Ma tant’è… I Mondiali si svolgeranno a breve proprio là, in Qatar, dove gli impianti ultraconfortevoli e adeguatamente climatizzati costruiti appositamente per l’occasione (viste le altre temperature previste nell’estate mediorientale), sembrano già destinati ad una mesta demolizione.
Ah, e naturalmente le strutture hanno impiegato manodopera a livello schiavitù di migliaia di lavoratori provenienti da altri paesi.
Là, in Qatar, dove la democrazia è forse solo un termine da trovare su un dizionario.
Là, in Qatar, dove vige la legge della Sharia, dove le donne hanno votato per la prima volta solo nel 1999.

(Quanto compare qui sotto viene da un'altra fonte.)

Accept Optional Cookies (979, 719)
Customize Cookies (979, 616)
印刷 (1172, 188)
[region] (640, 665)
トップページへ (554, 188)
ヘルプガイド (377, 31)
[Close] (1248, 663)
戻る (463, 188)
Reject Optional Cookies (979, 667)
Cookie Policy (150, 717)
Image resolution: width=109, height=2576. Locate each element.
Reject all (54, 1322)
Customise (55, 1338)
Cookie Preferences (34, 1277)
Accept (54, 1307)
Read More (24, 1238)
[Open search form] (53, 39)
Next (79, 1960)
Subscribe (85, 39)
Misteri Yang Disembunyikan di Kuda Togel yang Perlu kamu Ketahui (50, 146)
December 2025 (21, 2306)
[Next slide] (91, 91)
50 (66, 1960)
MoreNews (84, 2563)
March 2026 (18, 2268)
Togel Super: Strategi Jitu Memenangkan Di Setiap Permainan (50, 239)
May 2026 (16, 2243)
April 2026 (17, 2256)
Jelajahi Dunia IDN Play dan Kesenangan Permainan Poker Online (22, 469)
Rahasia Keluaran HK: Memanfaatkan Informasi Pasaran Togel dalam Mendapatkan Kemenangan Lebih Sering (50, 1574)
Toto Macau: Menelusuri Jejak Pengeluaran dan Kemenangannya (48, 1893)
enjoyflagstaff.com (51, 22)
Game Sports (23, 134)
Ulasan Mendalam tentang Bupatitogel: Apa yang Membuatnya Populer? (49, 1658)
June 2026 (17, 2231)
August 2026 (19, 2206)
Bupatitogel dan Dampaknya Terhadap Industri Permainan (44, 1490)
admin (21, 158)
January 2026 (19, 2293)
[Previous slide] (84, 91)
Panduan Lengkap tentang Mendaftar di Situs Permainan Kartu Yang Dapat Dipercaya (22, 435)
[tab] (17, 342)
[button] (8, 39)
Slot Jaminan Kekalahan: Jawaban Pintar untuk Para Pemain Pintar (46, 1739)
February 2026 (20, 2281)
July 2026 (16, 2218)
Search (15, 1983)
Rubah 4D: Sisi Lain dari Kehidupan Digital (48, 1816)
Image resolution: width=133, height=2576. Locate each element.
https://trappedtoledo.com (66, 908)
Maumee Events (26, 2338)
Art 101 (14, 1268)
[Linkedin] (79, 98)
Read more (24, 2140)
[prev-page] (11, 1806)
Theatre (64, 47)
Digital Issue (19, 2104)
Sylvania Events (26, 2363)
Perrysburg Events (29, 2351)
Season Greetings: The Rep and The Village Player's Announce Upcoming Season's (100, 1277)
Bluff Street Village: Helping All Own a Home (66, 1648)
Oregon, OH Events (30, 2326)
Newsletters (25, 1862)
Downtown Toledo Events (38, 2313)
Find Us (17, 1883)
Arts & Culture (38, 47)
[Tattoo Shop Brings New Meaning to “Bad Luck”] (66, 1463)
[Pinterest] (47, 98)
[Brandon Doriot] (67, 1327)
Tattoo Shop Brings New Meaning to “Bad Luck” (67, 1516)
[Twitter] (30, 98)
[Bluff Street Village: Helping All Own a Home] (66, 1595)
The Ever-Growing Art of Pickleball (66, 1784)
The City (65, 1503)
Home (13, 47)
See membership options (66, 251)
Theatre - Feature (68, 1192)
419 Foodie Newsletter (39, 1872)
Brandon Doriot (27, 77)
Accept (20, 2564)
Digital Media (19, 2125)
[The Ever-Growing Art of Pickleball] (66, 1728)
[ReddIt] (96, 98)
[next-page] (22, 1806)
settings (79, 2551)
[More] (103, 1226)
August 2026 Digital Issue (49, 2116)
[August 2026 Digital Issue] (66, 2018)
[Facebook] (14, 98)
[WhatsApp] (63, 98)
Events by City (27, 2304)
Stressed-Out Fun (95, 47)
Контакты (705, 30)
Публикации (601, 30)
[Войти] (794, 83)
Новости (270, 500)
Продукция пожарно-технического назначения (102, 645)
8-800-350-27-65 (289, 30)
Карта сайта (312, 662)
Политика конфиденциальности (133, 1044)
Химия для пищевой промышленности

Là dove abortire è appannaggio dell’uomo e dove l’omosessualità è punita anche con la pena capitale (va ancora molto di moda la fucilazione).
Là dove il monarca assoluto è assoluto nel vero senso della parola e dove la libertà di espressione è più che compromessa (e giù di eufemismo).
Cosa c’entra tutto questo col calcio? Cosa c’entra nello specifico con una manifestazione che dovrebbe, attraverso il pallone, rimarcare la libertà, l’uguaglianza, la solidarietà tra i popoli, la tolleranza e il rispetto nella sua interezza?
NIENTE!
E lo sappiamo, non facciamo finta che sia qualcosa di diverso.
Per non parlare poi di un altro aspetto non proprio trascurabile: quello del presunto giro di mazzette legate proprio ai mondiali.
Insomma, che la Fifa abbia avuto a ripensarci dopo aver in primis giudicato la candidatura del Qatar una delle meno gettonate, ci sta.
Chissà cosa deve aver animato questa scelta…
In ogni caso, chi ama il calcio, nonostante tutto, si augura di vedere calcio.
Chi invece, in questi Mondiali ci vede dell’altro, come delle macchie scure che più scure non si può, avrà i propri motivi per snobbarli o criticarli, continuando a storcere il naso per qualcosa che di sportivo ha forse solo un lontano e mal percepito retrogusto.